[Entries taken from a collection]
+++++

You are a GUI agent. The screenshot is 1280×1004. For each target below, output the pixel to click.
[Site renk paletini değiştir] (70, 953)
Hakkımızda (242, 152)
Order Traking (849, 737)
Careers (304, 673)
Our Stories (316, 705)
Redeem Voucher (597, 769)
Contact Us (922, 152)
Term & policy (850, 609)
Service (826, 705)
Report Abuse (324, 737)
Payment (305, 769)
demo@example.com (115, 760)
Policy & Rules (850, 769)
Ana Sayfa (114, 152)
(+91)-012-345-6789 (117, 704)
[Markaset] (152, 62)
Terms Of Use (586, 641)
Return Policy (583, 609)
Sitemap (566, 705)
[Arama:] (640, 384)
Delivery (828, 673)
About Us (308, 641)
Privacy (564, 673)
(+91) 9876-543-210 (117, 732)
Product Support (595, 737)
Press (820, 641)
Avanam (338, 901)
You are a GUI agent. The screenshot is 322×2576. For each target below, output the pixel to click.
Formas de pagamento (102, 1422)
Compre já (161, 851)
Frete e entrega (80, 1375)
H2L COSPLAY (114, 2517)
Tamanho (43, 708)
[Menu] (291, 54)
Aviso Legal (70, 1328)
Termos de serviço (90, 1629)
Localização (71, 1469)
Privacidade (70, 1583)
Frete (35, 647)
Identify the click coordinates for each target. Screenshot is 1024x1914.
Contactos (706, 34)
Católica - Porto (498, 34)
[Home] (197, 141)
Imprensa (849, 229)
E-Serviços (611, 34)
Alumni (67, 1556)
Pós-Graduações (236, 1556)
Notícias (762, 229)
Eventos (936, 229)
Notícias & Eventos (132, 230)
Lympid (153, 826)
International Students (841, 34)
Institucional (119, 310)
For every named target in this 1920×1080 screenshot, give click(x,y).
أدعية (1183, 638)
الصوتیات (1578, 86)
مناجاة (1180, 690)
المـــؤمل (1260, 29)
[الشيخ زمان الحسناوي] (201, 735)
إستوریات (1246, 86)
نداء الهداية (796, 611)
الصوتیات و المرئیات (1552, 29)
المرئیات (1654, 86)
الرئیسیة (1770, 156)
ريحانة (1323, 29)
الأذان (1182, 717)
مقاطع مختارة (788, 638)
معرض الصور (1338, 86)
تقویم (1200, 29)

+++++

● Exercise instructions:
Find every line in the records that uses the string "pixel", then copy it.

● Answer for this exercise:
You are a GUI agent. The screenshot is 1280×1004. For each target below, output the pixel to click.
You are a GUI agent. The screenshot is 322×2576. For each target below, output the pixel to click.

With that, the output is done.